Task.
Please output each entry exactly as it appears.

Pixel coordinate grounding data
────────────────────────────────────────
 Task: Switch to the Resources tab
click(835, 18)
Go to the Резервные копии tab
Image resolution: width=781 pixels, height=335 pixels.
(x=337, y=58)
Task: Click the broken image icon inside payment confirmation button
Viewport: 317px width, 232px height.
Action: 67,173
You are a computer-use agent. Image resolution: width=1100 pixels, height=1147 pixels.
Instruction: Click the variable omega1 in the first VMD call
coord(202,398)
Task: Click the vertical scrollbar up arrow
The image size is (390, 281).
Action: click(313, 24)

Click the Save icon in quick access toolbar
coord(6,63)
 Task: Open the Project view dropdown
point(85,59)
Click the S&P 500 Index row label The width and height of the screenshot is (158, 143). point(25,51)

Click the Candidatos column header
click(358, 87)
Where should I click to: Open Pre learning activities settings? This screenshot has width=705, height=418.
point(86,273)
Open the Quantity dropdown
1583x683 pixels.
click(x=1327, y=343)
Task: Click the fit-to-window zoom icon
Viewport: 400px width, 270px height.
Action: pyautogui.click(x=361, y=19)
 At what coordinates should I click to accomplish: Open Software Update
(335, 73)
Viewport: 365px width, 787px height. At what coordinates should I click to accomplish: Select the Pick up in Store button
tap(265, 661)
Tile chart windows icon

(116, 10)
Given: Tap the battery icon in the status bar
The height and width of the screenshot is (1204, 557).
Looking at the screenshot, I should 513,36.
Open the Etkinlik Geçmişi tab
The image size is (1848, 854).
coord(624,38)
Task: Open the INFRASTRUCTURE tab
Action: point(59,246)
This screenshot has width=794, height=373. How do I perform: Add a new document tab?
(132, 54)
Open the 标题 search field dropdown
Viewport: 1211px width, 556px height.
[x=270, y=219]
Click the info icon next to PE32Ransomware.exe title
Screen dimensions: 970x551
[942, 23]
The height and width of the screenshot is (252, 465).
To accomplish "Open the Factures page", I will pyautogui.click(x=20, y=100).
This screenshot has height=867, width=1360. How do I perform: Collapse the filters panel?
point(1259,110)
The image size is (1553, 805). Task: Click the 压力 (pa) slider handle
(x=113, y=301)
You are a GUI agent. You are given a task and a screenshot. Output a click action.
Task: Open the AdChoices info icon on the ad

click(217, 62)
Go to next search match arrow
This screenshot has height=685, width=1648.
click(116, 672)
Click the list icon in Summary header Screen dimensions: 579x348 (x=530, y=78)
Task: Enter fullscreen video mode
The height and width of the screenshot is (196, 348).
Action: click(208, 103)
────────────────────────────────────────
Exercise solution.
 Task: Switch to the Resources tab
click(835, 18)
Go to the Резервные копии tab
Image resolution: width=781 pixels, height=335 pixels.
(x=337, y=58)
Task: Click the broken image icon inside payment confirmation button
Viewport: 317px width, 232px height.
Action: 67,173
You are a computer-use agent. Image resolution: width=1100 pixels, height=1147 pixels.
Instruction: Click the variable omega1 in the first VMD call
coord(202,398)
Task: Click the vertical scrollbar up arrow
The image size is (390, 281).
Action: click(313, 24)

Click the Save icon in quick access toolbar
coord(6,63)
 Task: Open the Project view dropdown
point(85,59)
Click the S&P 500 Index row label The width and height of the screenshot is (158, 143). point(25,51)

Click the Candidatos column header
click(358, 87)
Where should I click to: Open Pre learning activities settings? This screenshot has width=705, height=418.
point(86,273)
Open the Quantity dropdown
1583x683 pixels.
click(x=1327, y=343)
Task: Click the fit-to-window zoom icon
Viewport: 400px width, 270px height.
Action: pyautogui.click(x=361, y=19)
 At what coordinates should I click to accomplish: Open Software Update
(335, 73)
Viewport: 365px width, 787px height. At what coordinates should I click to accomplish: Select the Pick up in Store button
tap(265, 661)
Tile chart windows icon

(116, 10)
Given: Tap the battery icon in the status bar
The height and width of the screenshot is (1204, 557).
Looking at the screenshot, I should 513,36.
Open the Etkinlik Geçmişi tab
The image size is (1848, 854).
coord(624,38)
Task: Open the INFRASTRUCTURE tab
Action: point(59,246)
This screenshot has width=794, height=373. How do I perform: Add a new document tab?
(132, 54)
Open the 标题 search field dropdown
Viewport: 1211px width, 556px height.
[x=270, y=219]
Click the info icon next to PE32Ransomware.exe title
Screen dimensions: 970x551
[942, 23]
The height and width of the screenshot is (252, 465).
To accomplish "Open the Factures page", I will pyautogui.click(x=20, y=100).
This screenshot has height=867, width=1360. How do I perform: Collapse the filters panel?
point(1259,110)
The image size is (1553, 805). Task: Click the 压力 (pa) slider handle
(x=113, y=301)
You are a GUI agent. You are given a task and a screenshot. Output a click action.
Task: Open the AdChoices info icon on the ad

click(217, 62)
Go to next search match arrow
This screenshot has height=685, width=1648.
click(116, 672)
Click the list icon in Summary header Screen dimensions: 579x348 (x=530, y=78)
Task: Enter fullscreen video mode
The height and width of the screenshot is (196, 348).
Action: click(208, 103)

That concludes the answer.